# Preventative labs



## lindsey.doorey@vtmednet.org (Jan 2, 2013)

Does anyone know if there is a list or general guidelines anywhere for labs that may be considered preventative? or is the general consensus that it depends on the Payer? I work for Endocrinology so the providers have almost all of their patients have labs every year. I have told the providers that these labs are not really preventative but yearly monitoring but they disagree with me.
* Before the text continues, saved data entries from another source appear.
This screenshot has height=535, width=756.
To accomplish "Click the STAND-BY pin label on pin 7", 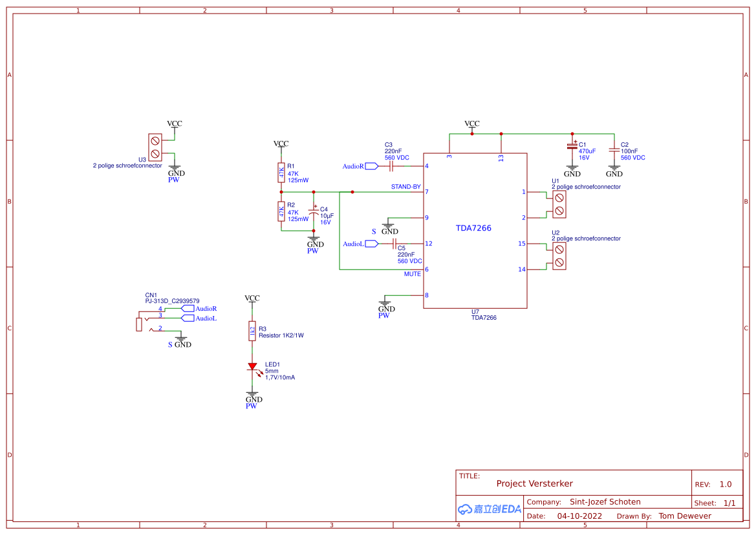I will coord(405,186).
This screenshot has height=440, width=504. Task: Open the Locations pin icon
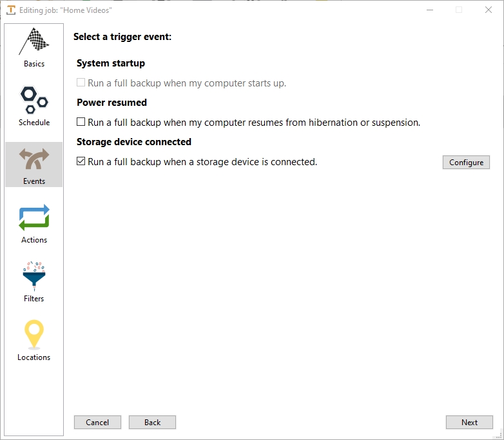[x=34, y=335]
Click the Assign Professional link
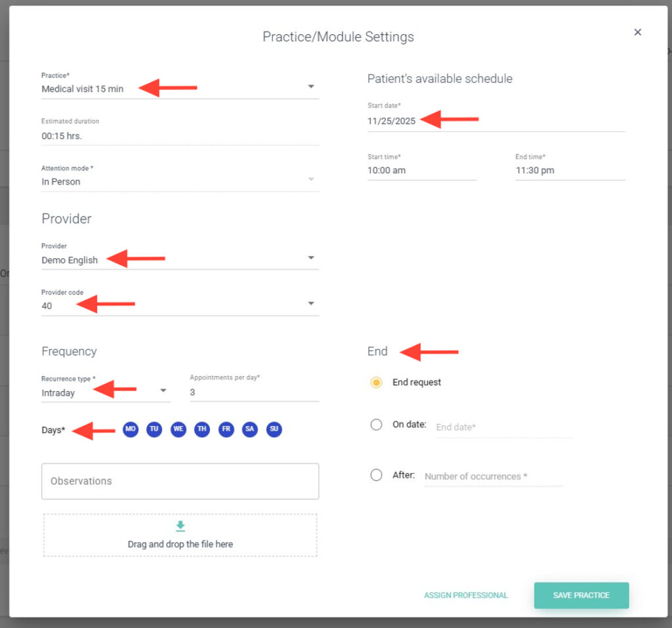 click(466, 595)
Anyone have any ideas? 
thanks!!


----------



## Pam Brooks (Jan 3, 2013)

Basically, if you already have a condition (even if it's being treated and is controlled), or if you have symptoms, then lab work ordered is not preventive.  

Here's some information that we share with our patients:  

The Affordable Care Act of 2009 requires that most insurance companies pay 100% for Preventive Care.  It is important to understand that not all services and visits provided or ordered by your doctor are considered preventive.  You need to be aware when you schedule your annual Preventive Care Visit (or annual checkup, as they are sometimes called) and your doctor orders lab work in advance so that the results will be available for him to discuss with you at your checkup, some of these labs may not be covered at 100%.  If your doctor orders lab work at the same time you are receiving your Preventive Care Visit, some of it may not be covered at 100%.  The reason is that your doctor must order your lab work based on the reason why you need the lab work, and not based on the kind of visit you were having at that time. 
If you already have a condition or disease, even if it is well-controlled with the medication you take, and your doctor orders a lab test to see how you are doing, this is called a “surveillance” lab.  It is not considered preventive care and you will have to pay your deductible and co-insurance.  
If you are having symptoms and your doctor orders lab work to rule out some sort of illness or disease, this is a called a diagnostic lab.  It is also not considered preventive and you will have to pay your deductible and co-insurance.  
If you are symptom or disease free, and your doctor orders lab work or other tests as a precaution, then you are receiving preventive care.  
Your insurance company agrees.  Here are their comments (taken from patient education publications).
Aetna:  Services are not preventive if you get them as part of any visit to diagnose, monitor or treat an illness or injury.  Then co-pays, co-insurance and deductibles apply.  
Anthem:  Preventive care is precautionary. Diagnostic care is used to find the cause of existing symptoms.  
Cigna: Preventive care includes services for symptom-free or disease-free individuals.
Harvard:  *Diagnostic care*involves treating an existing symptom and may be subject to cost sharing. It's different from preventive care, which involves services you receive to identify potential health risks.
Medicare:  In providing good care, your doctor or health care provider may do exams or tests that Medicare doesn't cover. A diagnostic test may be recommended when a screening test or exam shows an abnormality. In some cases, you may have to pay for these services.


----------



## lindsey.doorey@vtmednet.org (Jan 3, 2013)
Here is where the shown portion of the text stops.